[Screenshot grounding data]
Start of Block

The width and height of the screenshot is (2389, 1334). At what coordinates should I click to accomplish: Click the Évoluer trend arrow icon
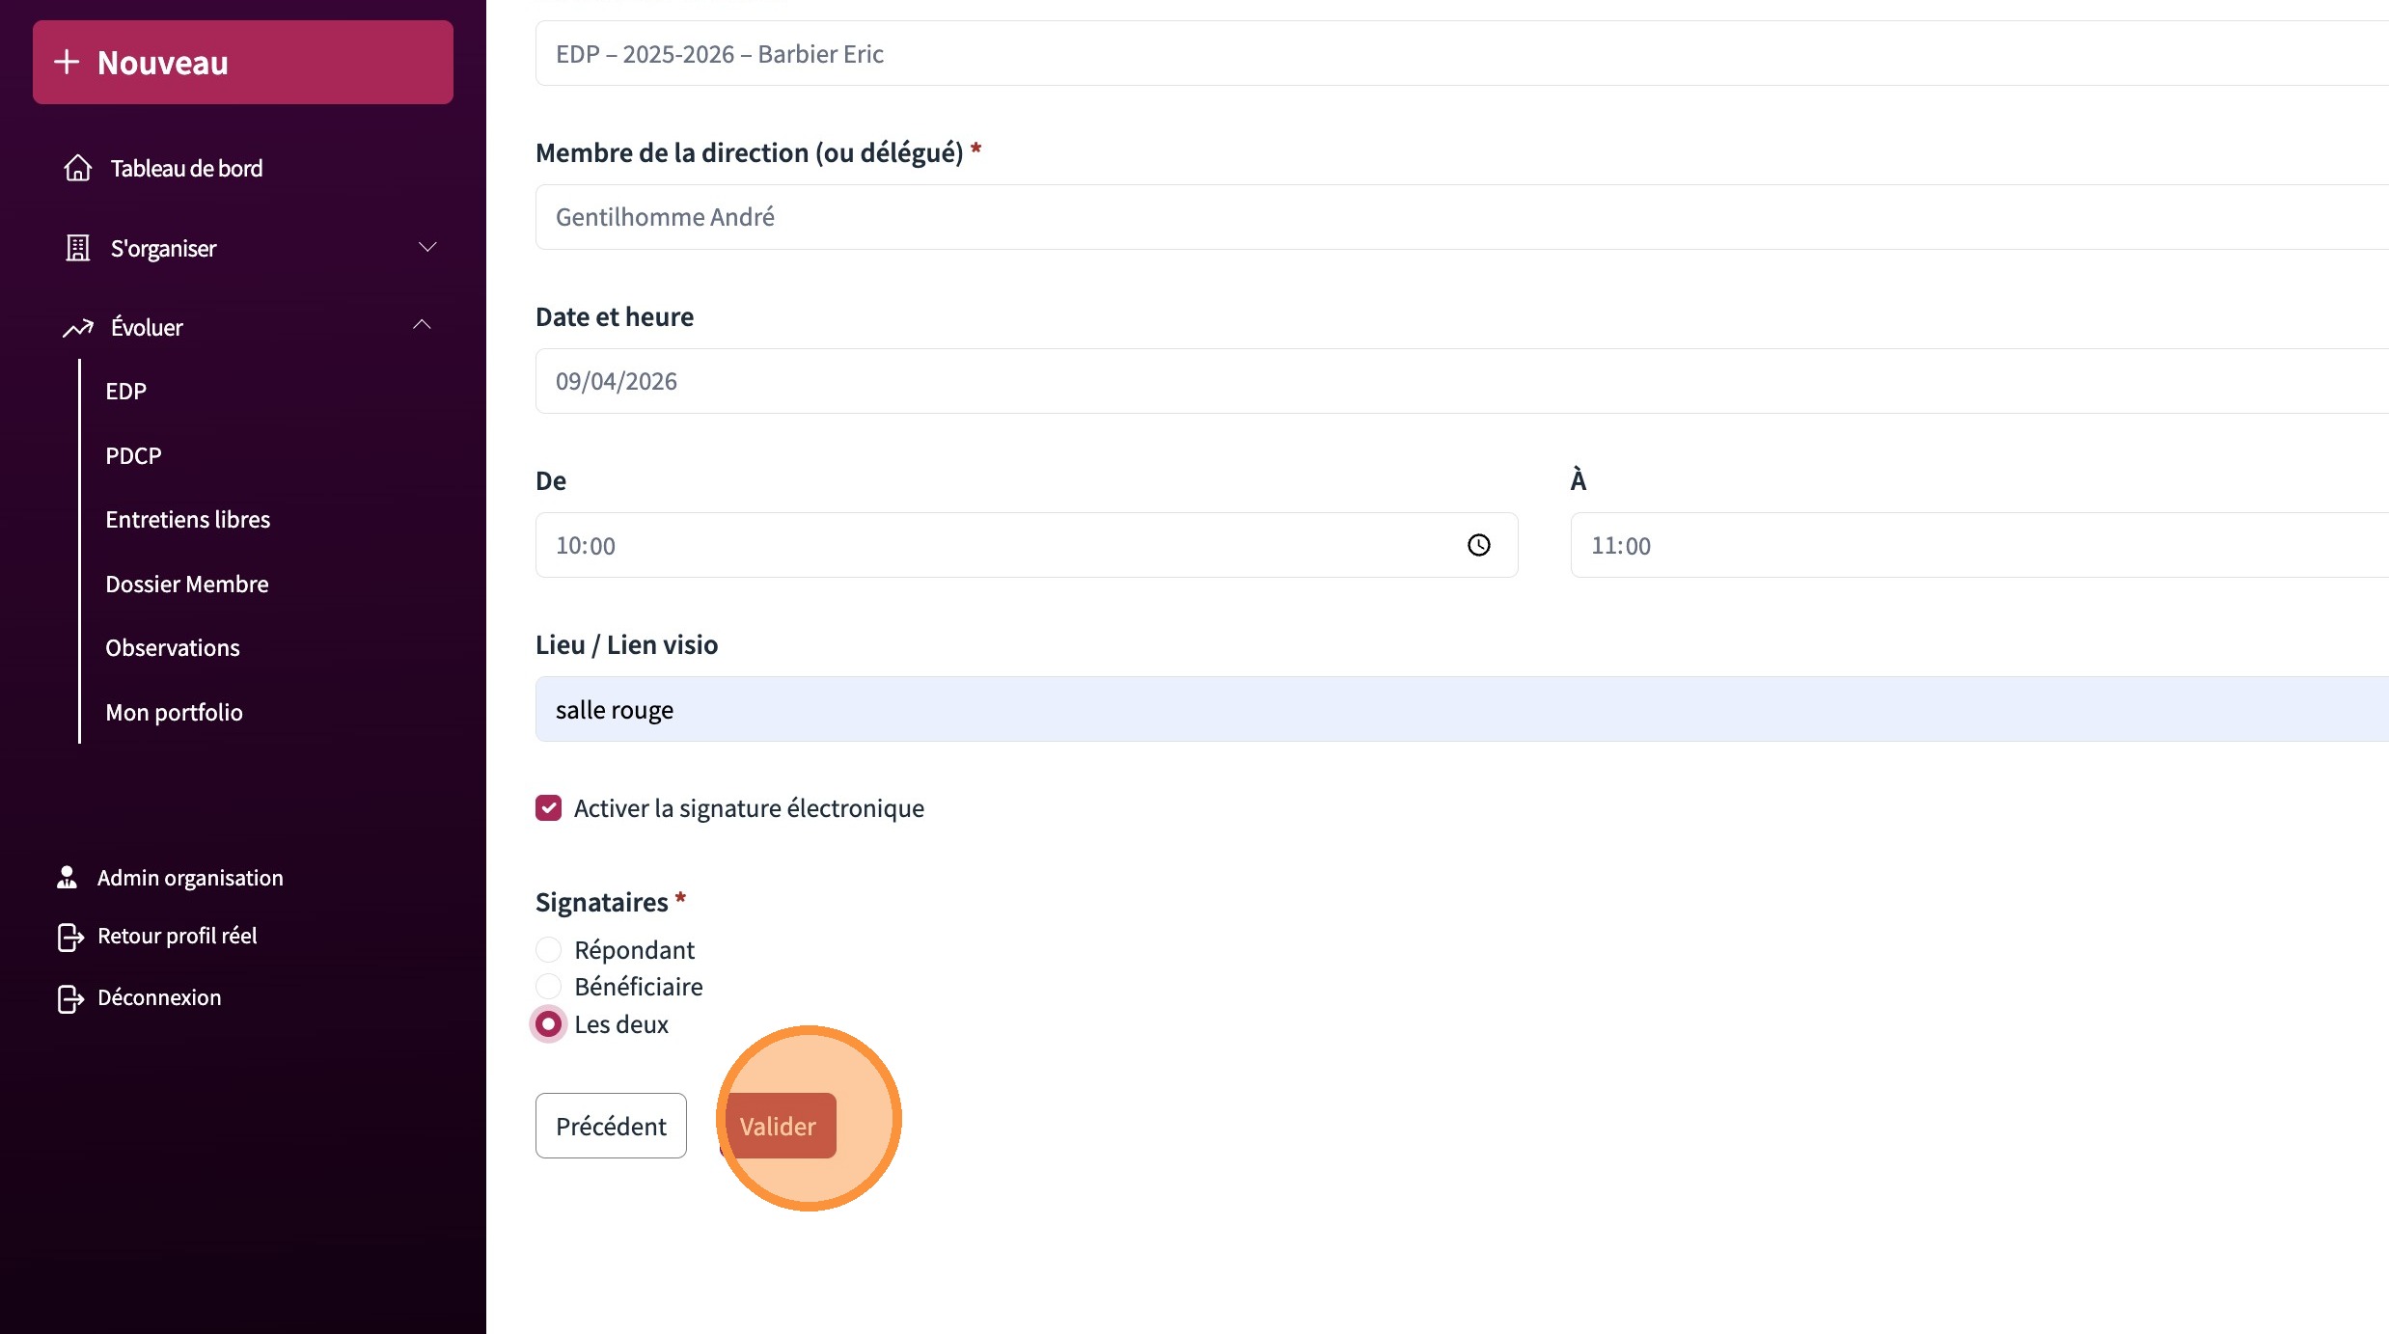tap(78, 328)
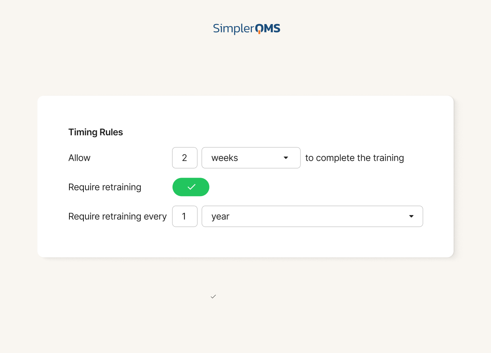Open the weeks unit dropdown

[x=251, y=158]
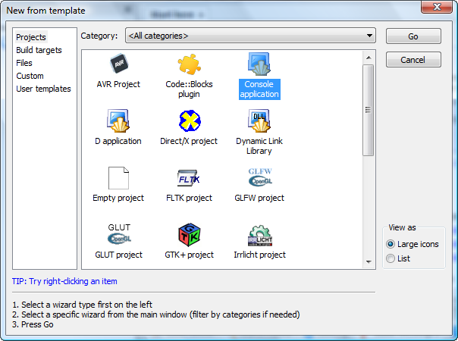Select the GTK+ project icon
The height and width of the screenshot is (341, 458).
point(188,235)
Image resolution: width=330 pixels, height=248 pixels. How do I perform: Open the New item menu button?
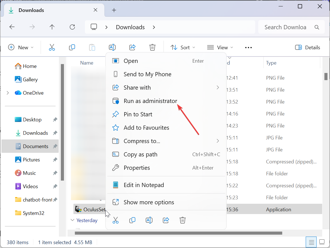point(21,48)
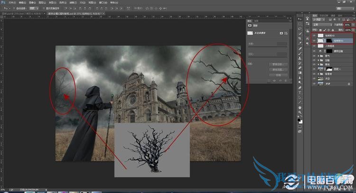
Task: Toggle visibility of the 枯树枝 01 layer
Action: coord(314,41)
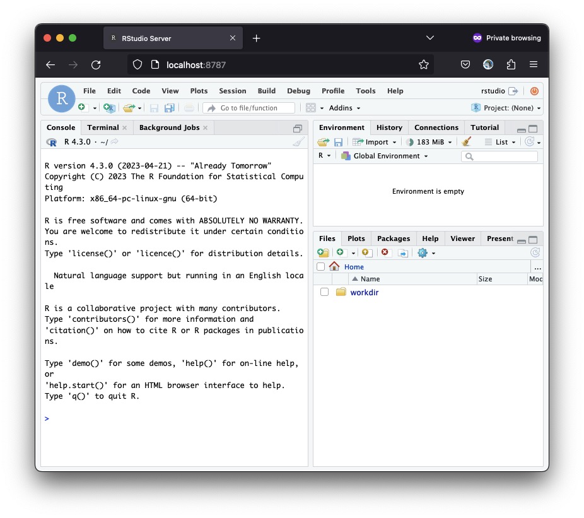Viewport: 584px width, 518px height.
Task: Click the clear console broom icon
Action: click(298, 142)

End of Block

- THE TASK
When the line containing "Image resolution: width=330" has been located, retype it and each line after it through the end of the records, excluding the pictures and adding nothing else.

- EXERCISE RESULT
Image resolution: width=330 pixels, height=248 pixels. How do I perform: Open the New item menu button?
point(21,48)
Task: Toggle visibility of the 枯树枝 01 layer
Action: coord(314,41)
Viewport: 584px width, 518px height.
Task: Click the clear console broom icon
Action: click(298, 142)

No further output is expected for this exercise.